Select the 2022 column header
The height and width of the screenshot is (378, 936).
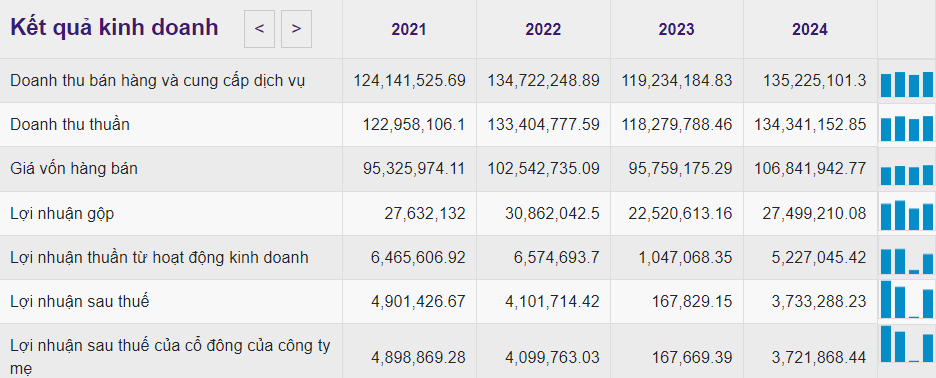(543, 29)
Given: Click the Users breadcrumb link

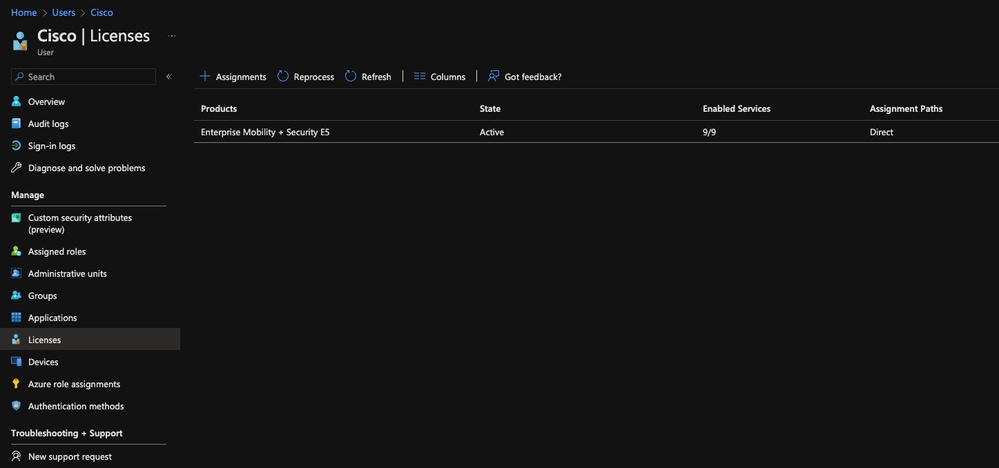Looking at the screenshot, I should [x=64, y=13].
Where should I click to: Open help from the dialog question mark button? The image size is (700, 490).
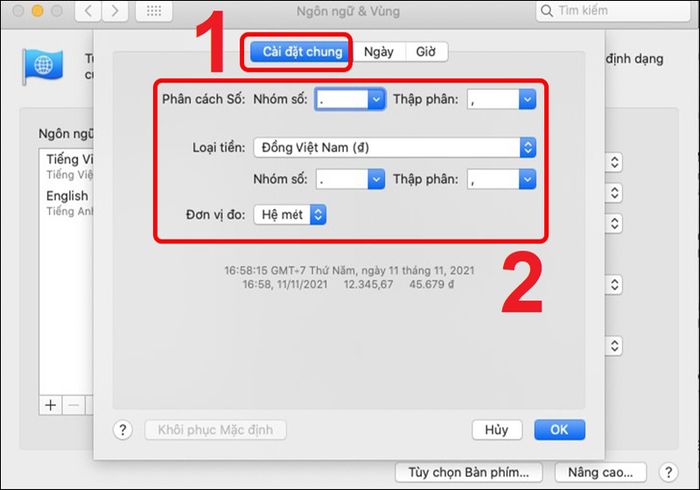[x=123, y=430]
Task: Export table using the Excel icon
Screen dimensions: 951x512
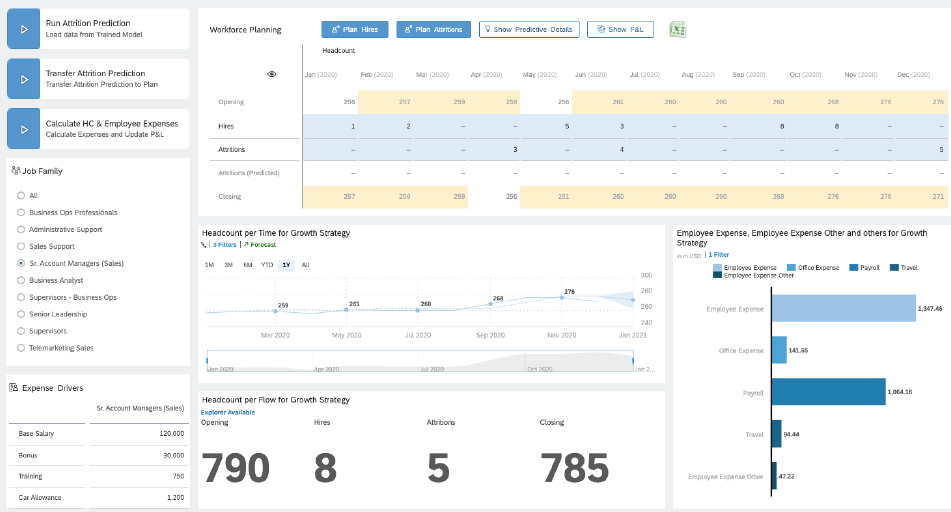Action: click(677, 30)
+++
=== Exercise prompt ===
When copying the entries above, keep each word as it is and exclude any image.

=== Result of the exercise ===
Select the 2022 column header
The height and width of the screenshot is (378, 936).
(543, 29)
Given: Click the Users breadcrumb link

Looking at the screenshot, I should [x=64, y=13].
Where should I click to: Open help from the dialog question mark button? The image size is (700, 490).
[x=123, y=430]
Task: Export table using the Excel icon
Screen dimensions: 951x512
Action: click(677, 30)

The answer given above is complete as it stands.